I tried several times over the years to talk to him about our intimacy issues,but I was always afraid of the potential answers. Finally, a few weeks ago, I asked if we could talk. I got so emotional about it that I couldn't get it all out. Then he left for work for 2 weeks. When he got home I asked if we could talk again. I asked him if he thought we could work our problem out by ourselves or get professional help.he asked what problem!!! Ah intimacy!!! and he said I was being too pushy about it. I should just let it run the course.

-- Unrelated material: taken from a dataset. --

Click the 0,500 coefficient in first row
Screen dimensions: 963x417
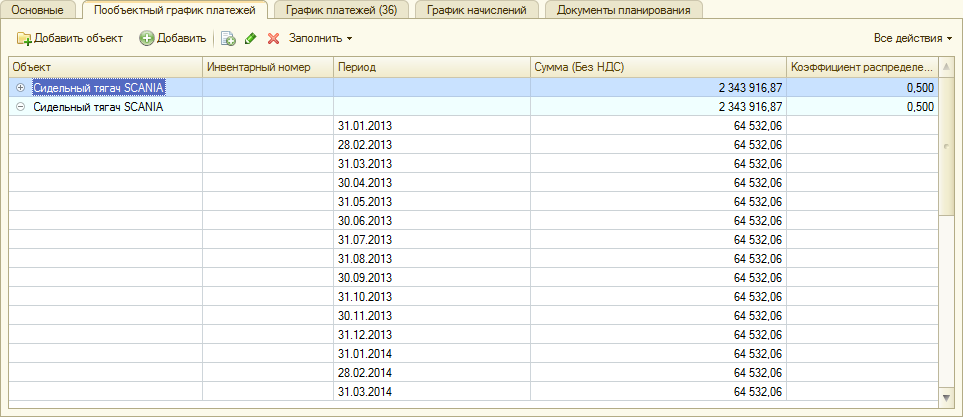tap(919, 88)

I carry a lot of guilt about our relationship and why it is where it is. I had a back operation that left me not too well off. But you know what?? I tried to keep my house. I did/do all the laundry,I did/do all the banking, I take care of my kids and go to all their parent teacher meetings alone. He broke his foot several years ago and when it bothers him(almost every day) I rub his foot/low leg for45 minutes minimum. He hurt his low back digging something and I massaged his back for over an hour. I've had 4 operations on my back and he never offers to rub my back or feet. He works away for weeks at a time. I phone him every night. I always say I love you before I hang up and he says I love you too. But if I don't say it first, he won't say it. Same thing holding hands. I don't remember the last time he kissed me

When I asked him what he thought made us stop having sex he says he's overweight and I'm overweight and it' just not very attractive, I was absolutely crushed!!! I admit that I let myself get bigger than I should have. I don't want to point the finger but rejection plays a part in this scenario. I don't feel,oversight until I look in the mirror. hen I look at my H I don't see the overweight man he has become. I see the man I fell in love with. Someone once told me that my hubby had it too good that I was too acommodating and he didn't appreciate what he had. I know that I've never felt like he put me on a pedastel.

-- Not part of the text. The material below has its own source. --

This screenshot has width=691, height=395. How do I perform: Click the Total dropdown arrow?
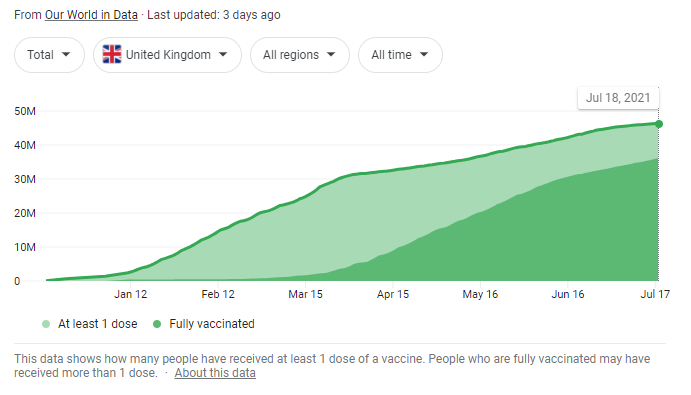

Someone here suggested that I was only going to get sex if I was in the same bed. He goes to bed at 9:00. If I follow behind, he rolls over and goes to sleep. He has no desire to touch me.I feel nauseous right now!!! I don't understand why he would want to work this out when I obviously don't float his boat

For the past several months, I have been trying to discuss this with him. I just start to clam up especially if he starts to get angry. I will,take any and all reasonable measures to save my marriage, but I will,not beg him for sex. 

Any suggestions? Direction? Advice? I am willing to try just about anything.





.


----------



## amithatbad (Oct 22, 2012)

have you ever concidered if he has someone else?
I've yet to hear of man who isnt getting his sexual needs met from somewhere, if its not at home than where?
Hes cruel to say that to you ansd I undertand how you feel.
Maybe its time to forget the intamacy chat and start up the I'm leaving you chat


----------



## Chelle D (Nov 30, 2011)

He's a selfish son of a gun.

tell him your back is hurting and you want a backrub, just like he got the leg rubs after his foot broke. 

Then roll over & tell him you want a breast rub & a crotch rub.


----------



## indiecat (Sep 24, 2012)

I wish you could go to marriage counseling and they could explain to him that for a marriage to work both partners needs must be met.


----------



## Prodigal (Feb 5, 2011)

In complete agreement with amithatbad. Your husband is a selfish d!ck. Quit catering to him. Okay, you need to lose some weight and he needs to lose some weight. That doesn't give him the right to make a cruel comment about it to you. Hey, if you don't want to lose a single ounce, that's your right.

If I was in your situation? I'd be having the maybe-it's-time-we-consider-separating discussion. Sorry, but I just don't think anyone should have to tolerate someone who is doing the bare minimum to make a marriage work. And I get particularly steamed when a spouse takes no initiative.

Your husband takes no initiative. I couldn't live with that. I did once, and I don't any longer. I got sick and tired of being sick and tired and doing everything to make the marriage work. It wasn't going to work no matter how much effort I expended. That's when I left.

It's your life and your decision to make. Ultimately, it simply boils down to what you are willing to tolerate. When the pain of staying exceeds the pain of leaving, you will leave.


----------